Tuesday, July 15, 2014

The suddenly shrinking fringe

The world of Boston theatre just got a little smaller.

For word has reached us that the venerable Factory Theatre, a long-time tenant in the rear basement of the famous "Piano Factory" at 791 Tremont, will close its doors as of October 31.  A widely circulated letter from Greg Jutkiewicz, who has been handling the space since 2007, states that the building's management has decided to push the theatre out to make room for "amenities like a fitness center, gated parking lot, and a concierge."  Ah yes - just what the South End needs: a gym and a concierge!  After all they're so rare in these parts . . .

Oh, well. Gentrification is an old story, but every time it's told, it seems to have fresh teeth, doesn't it. The loss of the Factory will hit Boston's fringe hard, of course, as the space, though spartan, was in a prime location - close to the T, and only a stone's throw from the South End's lively restaurant and bar scene.  So it's no surprise that almost every smart new theatre company with big dreams (but a smaller bank account) at some point played its famously rough-hewn "stage." Beau Jest Moving Theatre, Whistler in the Dark, and Mill 6 Collaborative all were resident companies at some point or other - and the T Plays and Tales from Ovid both debuted there. The Factory currently hosts Heart & Dagger, Happy Medium, Fresh Ink, and many other companies - all of whom are scrambling for new homes for the shows they had expected to stage there this winter and beyond.

The good news - and there is a bit of it - is that the fringe is already trying to respond, and they're a much more supportive, idealistic, and connected crowd than the mid-sized and large company scenes.  Dawn Simmons at the BCA is reportedly launching a "Factory Theatre Orphans" initiative, and the folks at ArtsBoston are said to be reaching out to alternative spaces.

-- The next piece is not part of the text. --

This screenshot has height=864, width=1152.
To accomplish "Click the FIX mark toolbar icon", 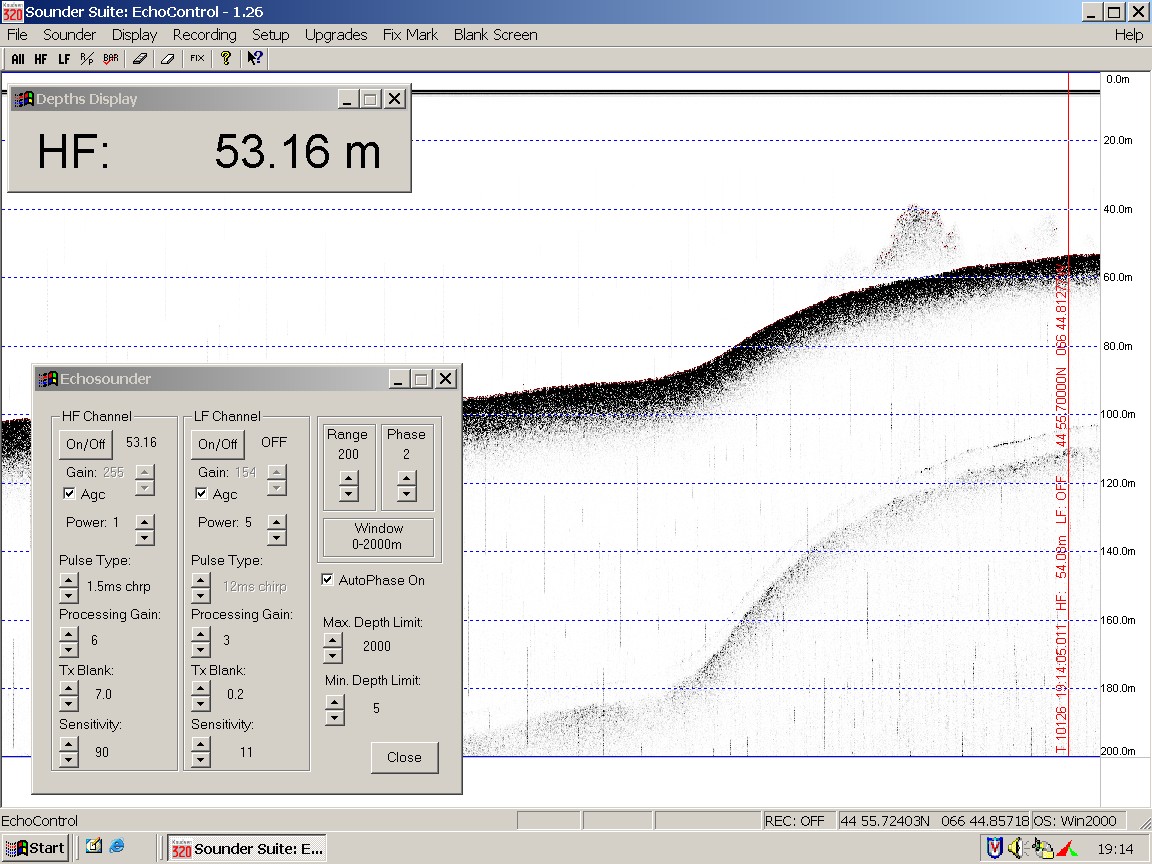I will (197, 59).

A few people are even mulling bringing this to the attention of the Mayor's office - after all, hizzonah has often said how important the arts are to the city - maybe there's a little political muscle that can be put behind that promise. Who knows? Sometimes a crisis can pull a community together - and that could be the silver lining to this latest blow to the fringe.

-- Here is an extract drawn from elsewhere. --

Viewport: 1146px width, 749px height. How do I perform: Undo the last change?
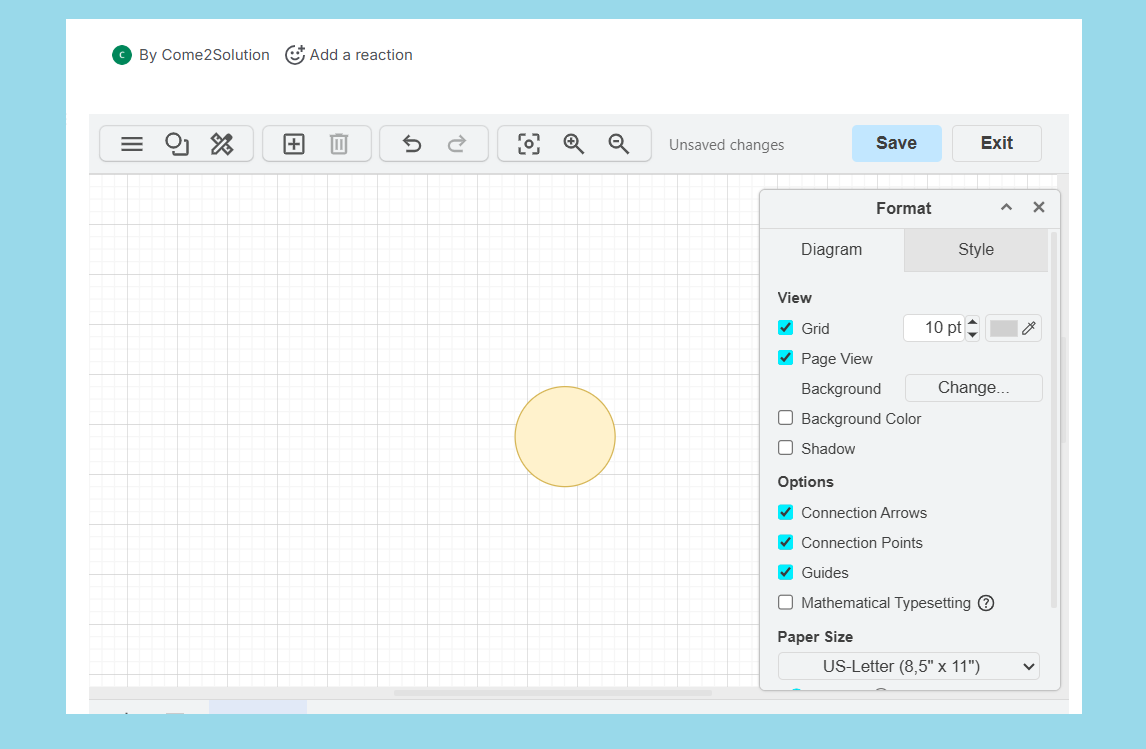tap(411, 144)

Of course there is one thing about the Factory that will be hard to replace  - the space's sheer grittiness. Its unvarnished bricks and cold concrete floor were like nothing else in Boston - so basic you couldn't even pretend they were "funky" or "shabby chic." They were just real - a painted flat didn't stand a chance at the Factory - which made the space ideal for Beckett (a memorable Krapp's Last Tape just played there), Caryl Churchill, and other playwrights with a raw or probing edge.

So the Factory will be missed by many beyond the local acting community - yours truly included. Even though I'm confident the fringe will weather this latest blow, I'll miss that brutish, blunt old space. Yes, I know there's no nostalgia like nostalgie de la bout - but then again, did anyone ever wax nostalgic for a stairmaster and a concierge? Somehow I don't think so. Wherever the migrant birds of the fringe next settle - and don't worry, we'll be tracking their movements on the Hub Review - let's hope they don't forget the lessons they learned on the Factory's rough proscenium.